Selon la Constitution, la Haute Cour de Justice (HCJ) est constituée de onze membres dont le Premier Président de la Cour Suprême, deux Présidents de Chambre de la Cour de Cassation, deux Premiers Présidents de Cour d’Appel, deux sénateurs titulaires, deux membres titulaires issus du Haut Conseil pour la Défense de la Démocratie et de l’Etat de droit et enfin deux députés titulaires et deux députés suppléants. Dernièrement, l’élection des représentants du Sénat au sein de cette instance judiciaire a été effectuée.

Ceux appelés à représenter le Sénat au sein de la Haute Cour de Justice sont déjà connus. Il s’agit du sénateur Tsiebo Mahaleo Richard Victor et de la sénatrice Landy Mbolatiana Randriamanantenasoa, tous candidats uniques lors du scrutin. Le premier est connu comme ancien membre du Congrès de la Transition si la seconde a été conseillère à la Cour d’Appel d’Antananarivo. Pour l’Assemblée nationale, les membres titulaires sont Richard Jean Bosco Rivotiana et Idealson.
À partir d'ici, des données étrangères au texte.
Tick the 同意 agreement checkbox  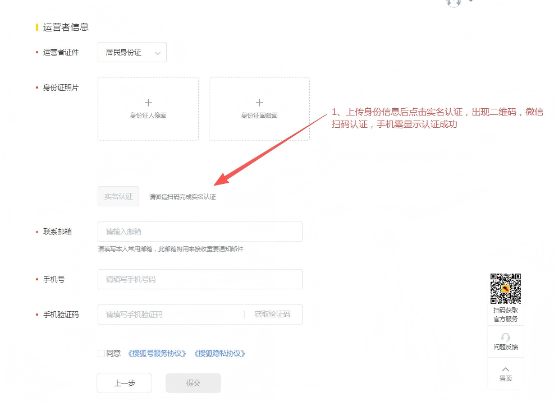click(x=101, y=353)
Ils ont été élus lors d’une séance plénière tenue le 4 décembre 2019. 

La question qui se pose désormais est : comment cette instance judiciaire mise en place il y a trois ans pour juger les hautes personnalités de l’Etat va-t-elle procéder ? Pour mémoire, le premier dossier relatif à la mise en accusation devant cette Cour a été déposé à l’Assemblée nationale par la Commission spéciale le 14 décembre 2020. La première proposition de résolution a concerné l’ex-vice-Premier ministre Julien Reboza suite aux faits se rapportant à la cession de la Villa Elisabeth à Ivandry, Antananarivo.
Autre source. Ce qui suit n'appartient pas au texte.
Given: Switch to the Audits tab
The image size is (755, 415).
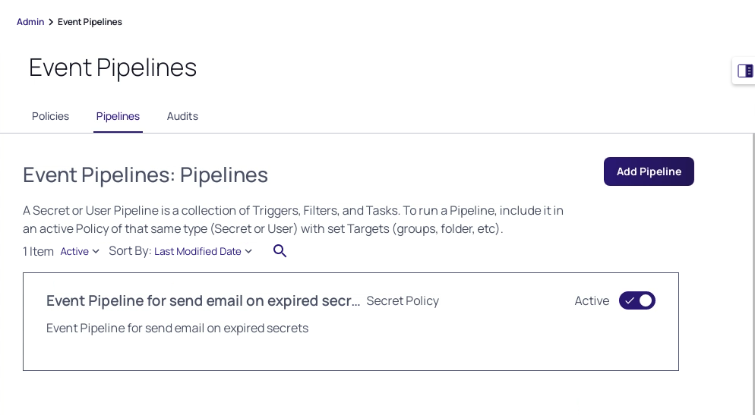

Le fond de cette affaire n’a pas encore été traité, les débats s’étant limités aux procédures à suivre et au « volet politique » du dossier. A savoir que l’article 46 de la loi de 2014 relative à la Haute Cour de Justice stipule que « la résolution de mise en accusation est adoptée au scrutin public et à la majorité absolue des membres composant l’Assemblée nationale ». Ce qui a entrainé le report sans fixation de calendrier de la décision faute de nombre requis.

Concernant les autres dossiers en instance auprès de la HCJ, le procureur général de la Cour Suprême (PGCS), René José Andriatinarivelo, a laissé entendre il y a de cela plusieurs semaines qu’en plus des 13 dossiers déjà transmis à l’Assemblée nationale, deux autres sont en cours d’étude.